# Subversion SSO  unter Linux?



## MaikHSW (10. Okt 2012)

Hey zusammen,
ich versuche mich gerade an einer Einführung Subversion bei meinem Kunden.
Prinzipiell ist man dem mehr als negativ gegenüber eingestellt, aber das wird noch.
Derzeit habe ich nur folgende Baustelle:

Es müssen mehrere Leute einchecken. Das ist insofern nichts neues. Allerdings wird ein zusätzlicher User als negativ betrachtet. Für Windows gibt es unzählige SSO Lösungen, aber für Linux? Hat da einer von euch etwas im Einsatz?
Google fand leider auch nicht so recht was raus.
Ich kann unter Linux leider auch keinen speziellen Client nehmen, der SVN Standard muss reichen.
Es geht mir also primär darum, dass der Apache die Linux Clients bzw. die User identifizieren muss ohne ein Kennwort.

Zur Umgebung:
Das Subversion und der Apache laufen auf einem Windows Server, ein Transfer auf einen Linux Server ist derzeit nicht denkbar da der Kunde es so nicht möchte.
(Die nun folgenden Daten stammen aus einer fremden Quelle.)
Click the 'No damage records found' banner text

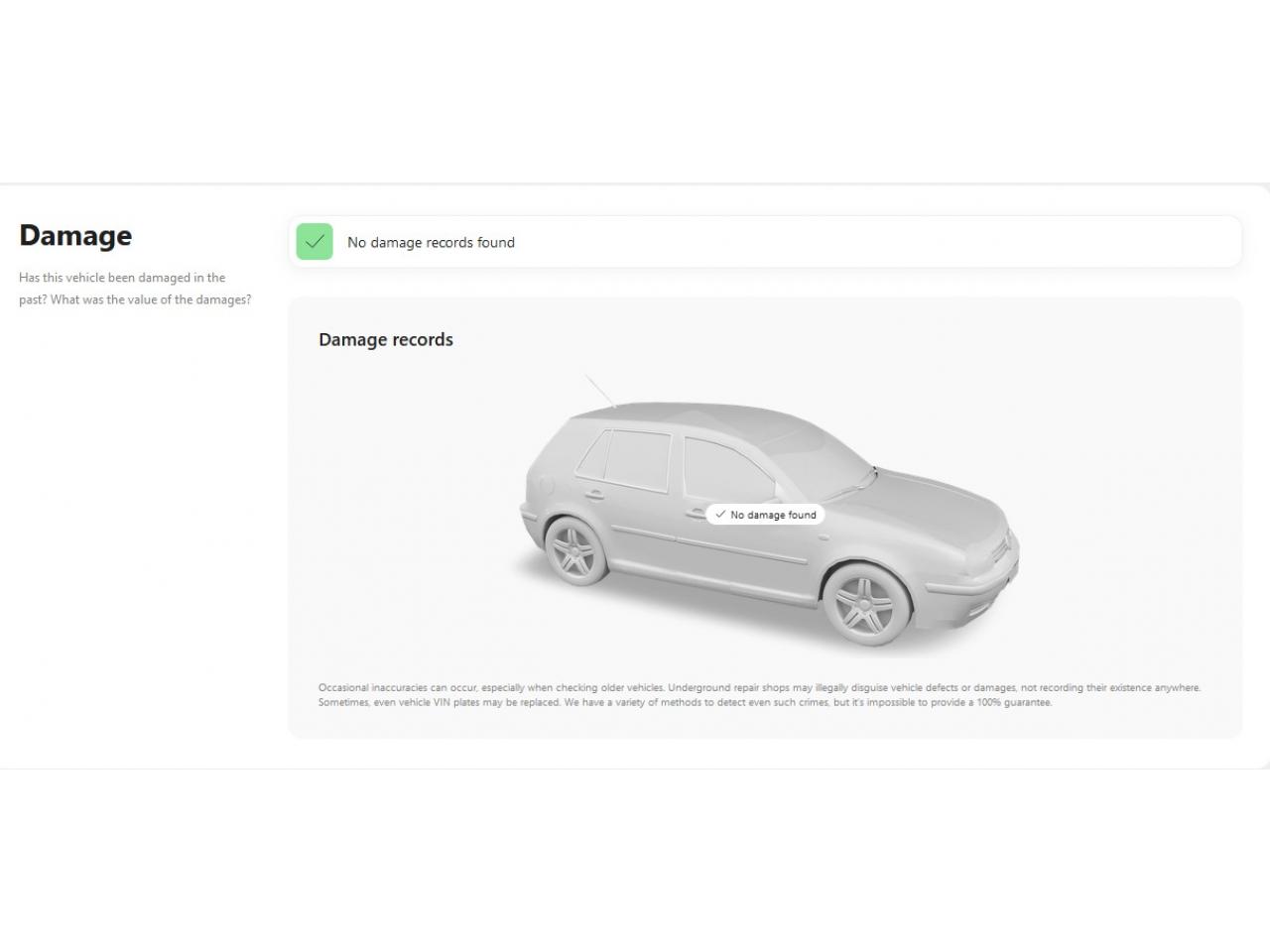431,243
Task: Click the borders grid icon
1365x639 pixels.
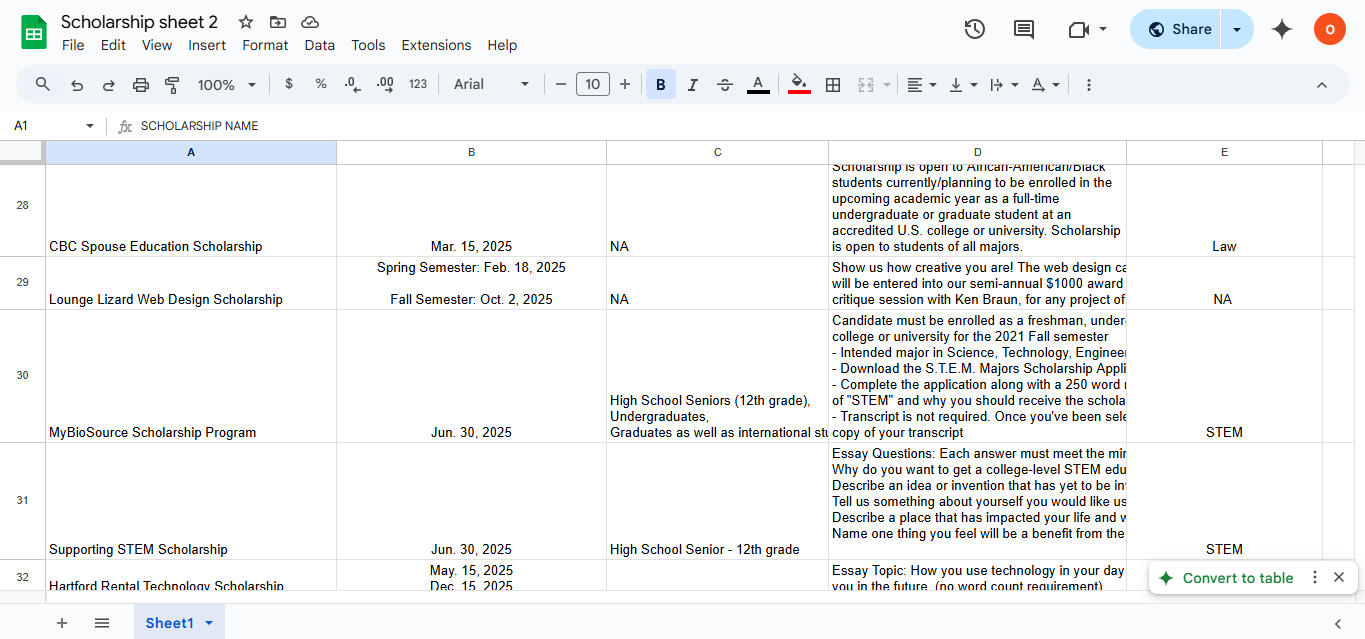Action: point(832,85)
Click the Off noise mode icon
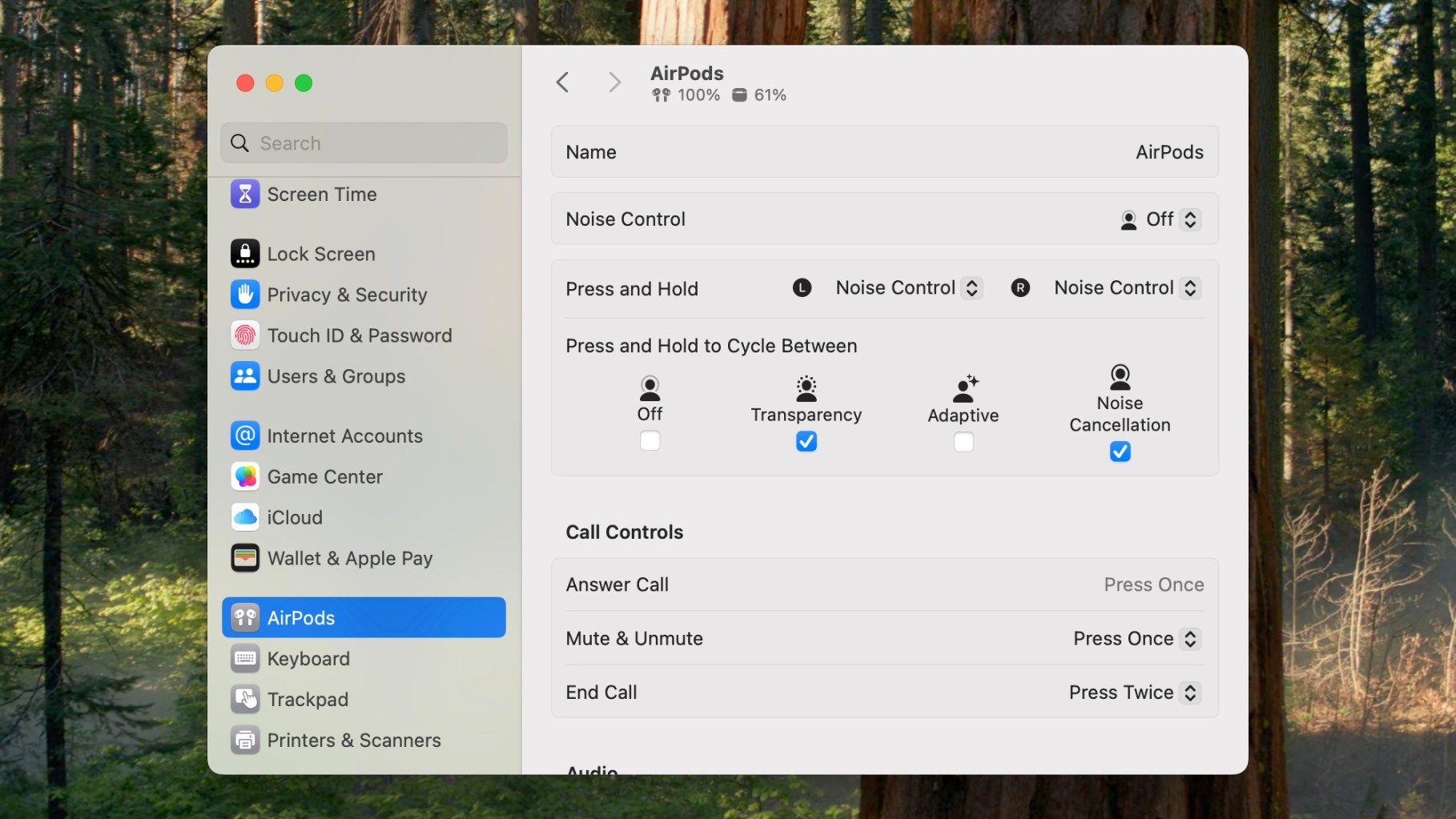 click(x=650, y=387)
Hat da jemand Ideen oder gar fertige Lösungen?
Danke für jede Hilfe.


Gruß



Maik


----------



## schlingel (10. Okt 2012)

Was heißt ein zusätzlicher User? 

Es soll der lokale Linux-Benutzer der Programmierer als SVN-Benutzer verwendet werden? (this is madness!) Wenn dann würdest du irgendwie eine zentrale Stelle brauchen, die die User verwaltet. Dann könntest du so vorgehen wie in diesem SO-Post beschrieben.


----------



## MaikHSW (10. Okt 2012)

Hey Schzlingel.
Danke für deine Antwort.
Wenn ich das richtig verstanden habe macht deine Lösung folgendes:
Der Apache läuft unter Linux und das PWAUTH identifiziert einen User als lokalen User (in der Datei vorhanden).
Da mein Apache aber unter Windows läuft und lediglich der Client Linux ist bringt es mich nicht weiter.
Zumal der User bereits zentral verwaltet wird. 
In welchem Directory müsste ich nochmal erfragen.


Gruß


Maik


----------



## schlingel (10. Okt 2012)

Das Vorgehen bleibt ja das selbe. Der Apache für Windows wird ja über das selbe Config-File konfiguriert werden also weißt du so schon mal welche Änderungen einzupflegen sind. Der nächste Schritt ist eben herauszufinden wie die Linux-Benutzer verwaltet werden.


----------



## TheDarkRose (10. Okt 2012)

Der Apache übernimmt ja bei Subversion die Authentifizierung. Und für den Apache gibt es mod_authz_ldap womit du gegen euren AD/LDAP authentifizieren kannst. Oder du nimmst gleich Kerberos, wenn es im Intranet bleibt, dann braucht man nicht mal mehr Userdaten eingeben (noch nie ausprobiert, gegen einen AD hab ich Erfahrung) 

Gesendet von meinem Nexus 7 mit Tapatalk 2


----------